Saved entries

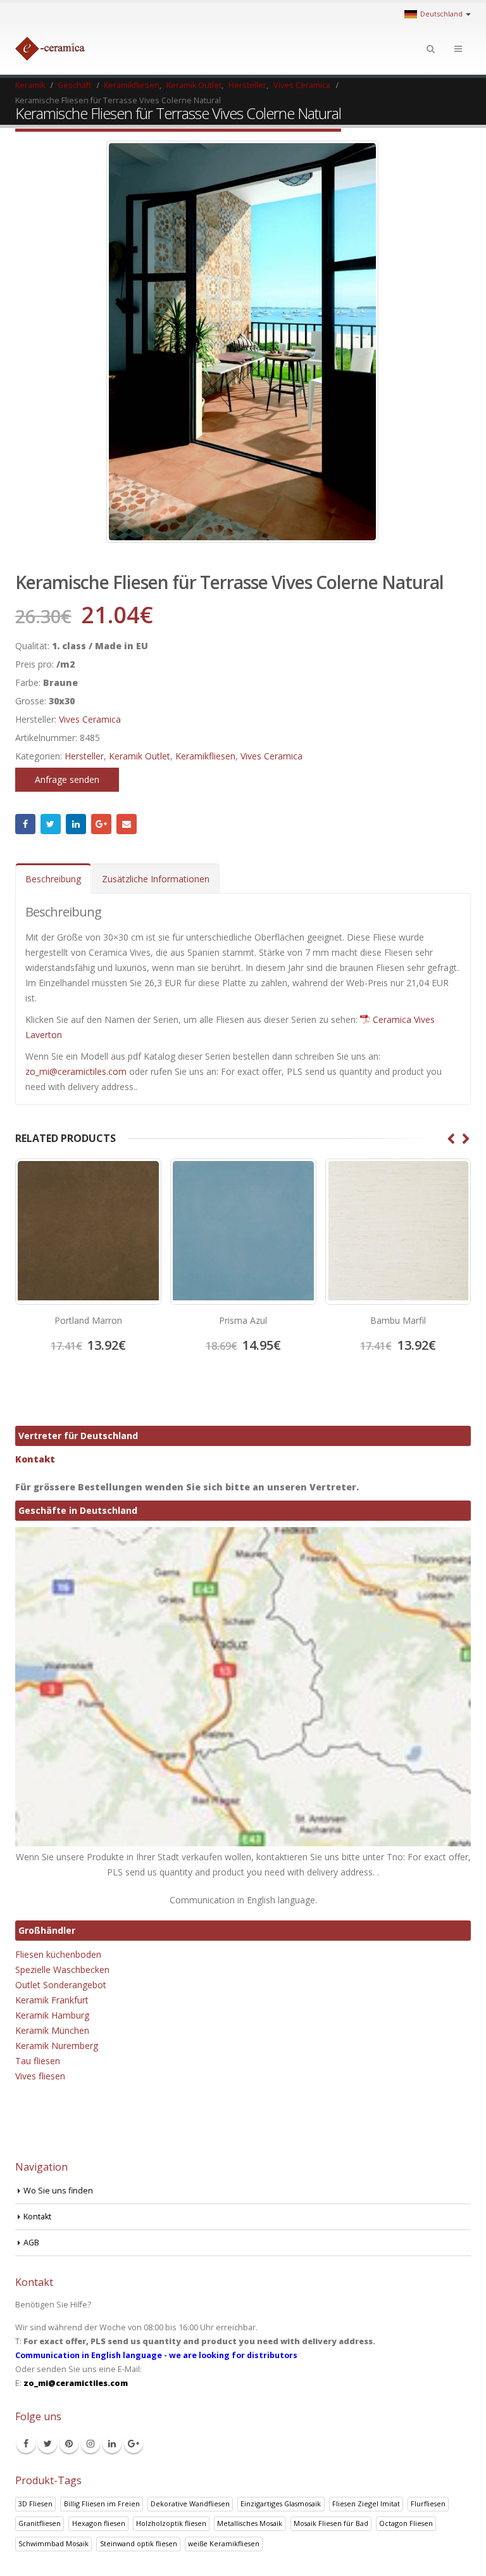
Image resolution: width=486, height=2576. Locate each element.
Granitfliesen (39, 2523)
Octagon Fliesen (406, 2523)
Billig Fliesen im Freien (102, 2503)
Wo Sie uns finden (58, 2190)
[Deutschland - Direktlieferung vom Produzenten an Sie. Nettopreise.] (50, 49)
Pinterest (68, 2443)
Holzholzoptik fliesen (171, 2523)
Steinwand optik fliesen (138, 2543)
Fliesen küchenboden (58, 1954)
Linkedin (112, 2443)
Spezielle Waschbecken (62, 1970)
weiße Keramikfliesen (223, 2543)
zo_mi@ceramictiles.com (76, 1071)
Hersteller (84, 756)
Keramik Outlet (139, 756)
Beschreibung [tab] (53, 879)
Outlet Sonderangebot (60, 1985)
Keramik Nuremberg (56, 2046)
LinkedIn (76, 824)
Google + (101, 824)
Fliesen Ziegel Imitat (366, 2503)
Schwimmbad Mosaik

● **PROBLEM DETAILS**
Beginning with the line that contains "zo_mi@ceramictiles.com (76, 1071)", restate word for word each line through the last one in the data, and write nothing more.

● **ANSWER BOX**
zo_mi@ceramictiles.com (76, 1071)
Hersteller (84, 756)
Keramik Outlet (139, 756)
Beschreibung [tab] (53, 879)
Outlet Sonderangebot (60, 1985)
Keramik Nuremberg (56, 2046)
LinkedIn (76, 824)
Google + (101, 824)
Fliesen Ziegel Imitat (366, 2503)
Schwimmbad Mosaik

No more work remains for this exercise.